Task requirements:
Note the line where "The width and" appears in the data below; write it out exactly, along with every line that comes after it to the end.

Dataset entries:
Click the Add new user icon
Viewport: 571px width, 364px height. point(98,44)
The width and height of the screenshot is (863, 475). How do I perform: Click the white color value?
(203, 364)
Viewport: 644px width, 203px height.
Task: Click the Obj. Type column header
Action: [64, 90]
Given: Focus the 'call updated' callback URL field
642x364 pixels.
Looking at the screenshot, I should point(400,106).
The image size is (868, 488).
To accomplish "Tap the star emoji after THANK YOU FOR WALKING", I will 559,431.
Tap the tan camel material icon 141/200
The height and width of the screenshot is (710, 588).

Answer to the problem:
The width and height of the screenshot is (863, 475). How do I perform: Click the white color value?
(203, 364)
Viewport: 644px width, 203px height.
Task: Click the Obj. Type column header
Action: [64, 90]
Given: Focus the 'call updated' callback URL field
642x364 pixels.
Looking at the screenshot, I should point(400,106).
The image size is (868, 488).
To accomplish "Tap the star emoji after THANK YOU FOR WALKING", I will 559,431.
Tap the tan camel material icon 141/200
The height and width of the screenshot is (710, 588).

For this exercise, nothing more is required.